Selain menaikkan iuran, pemerintah juga diminta kembali menyuntikkan anggaran dana untuk menuntaskan defisit BPJS Kesehatan.

Petugas menata sejumlah kartu peserta BPJS Kesehatan, di kantor pelayanan BPJS Kesehatan Cabang Bekasi, di Bekasi, Jawa Barat, Rabu (30/10)./ Antara Foto

Kenaikan iuran BPJS Kesehatan mulai berlaku 1 Januari 2020. Selain menaikkan iuran, pemerintah juga diminta kembali menyuntikkan anggaran dana untuk menuntaskan defisit BPJS Kesehatan.

Dewan Jaminan Sosial Nasional Agung Pambudhi mengatakan, tanpa bantuan dana dari pemerintah, beban defisit yang terlanjur membengkak susah teratasi. Di sisi lain, peningkatan pelayanan pun sulit terlaksana.

"Semestinya negara hadir dengan ikut menanggungnya (defisit BPJS). Alokasi anggaran ke hal yang kurang efektif saja bisa berhamburan, ini yang sangat mendasar mengapa tidak bisa?," ujar Agung dalam Forum Dialektika, Jakarta, Sabtu (2/10).
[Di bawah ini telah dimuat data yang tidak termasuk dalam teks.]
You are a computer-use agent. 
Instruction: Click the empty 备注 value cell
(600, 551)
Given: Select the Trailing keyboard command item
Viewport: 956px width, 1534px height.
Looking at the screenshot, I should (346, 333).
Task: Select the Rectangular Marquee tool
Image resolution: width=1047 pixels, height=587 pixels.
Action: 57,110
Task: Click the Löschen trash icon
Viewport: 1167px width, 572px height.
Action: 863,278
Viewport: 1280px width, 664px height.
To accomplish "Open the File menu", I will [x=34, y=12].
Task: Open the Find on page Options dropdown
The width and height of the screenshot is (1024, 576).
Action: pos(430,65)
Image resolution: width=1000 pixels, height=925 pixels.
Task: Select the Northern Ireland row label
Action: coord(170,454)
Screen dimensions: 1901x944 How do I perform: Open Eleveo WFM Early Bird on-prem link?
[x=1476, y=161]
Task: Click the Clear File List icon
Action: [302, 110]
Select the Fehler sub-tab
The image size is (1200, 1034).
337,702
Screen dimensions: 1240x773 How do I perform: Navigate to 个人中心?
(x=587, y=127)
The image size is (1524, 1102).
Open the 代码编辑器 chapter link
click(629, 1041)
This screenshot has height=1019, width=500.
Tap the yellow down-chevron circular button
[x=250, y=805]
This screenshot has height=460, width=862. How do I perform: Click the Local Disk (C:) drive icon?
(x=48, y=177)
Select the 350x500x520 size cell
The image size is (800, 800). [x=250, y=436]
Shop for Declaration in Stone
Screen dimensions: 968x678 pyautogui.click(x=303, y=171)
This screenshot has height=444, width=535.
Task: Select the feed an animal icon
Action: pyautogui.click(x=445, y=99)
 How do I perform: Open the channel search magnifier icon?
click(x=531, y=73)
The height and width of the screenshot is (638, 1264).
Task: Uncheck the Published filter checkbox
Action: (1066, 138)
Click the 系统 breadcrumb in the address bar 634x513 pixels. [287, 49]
Senada dengan Agung, akademisi dari Universifas Prof Dr. Moestopo Paulus Januar Satyawan menegaskan, seharusnya negara bukan hanya sekadar mengatur, melainkan turut pula aktif menanggulangi defisit BPJS Kesehatan. Menurutnya, ada tiga hal yang perlu dikerjakan untuk mengatasi berbagai permasalahan defisit BPJS Kesehatan. Pertama, menegaskan paradigma BPJS Kesehatan, yakni sebagai perusahaan asuransi atau jaminan sosial negara. Ia menyarankan pemerintah bukan hanya menambal beban defisit BPJS Kesehatan dari cukai rokok atau minuman keras, tetapi juga dari pajak penghasilan.

Kedua, memperbaiki tata kelola manajemen dalam BPJS Kesehatan. Disamping mencegah celah kecurangan, BPJS Kesehatan perlu membenahi internalnya demi efisiensi. Ketiga, membenahi pola pelayanan dan jaminan mutunya.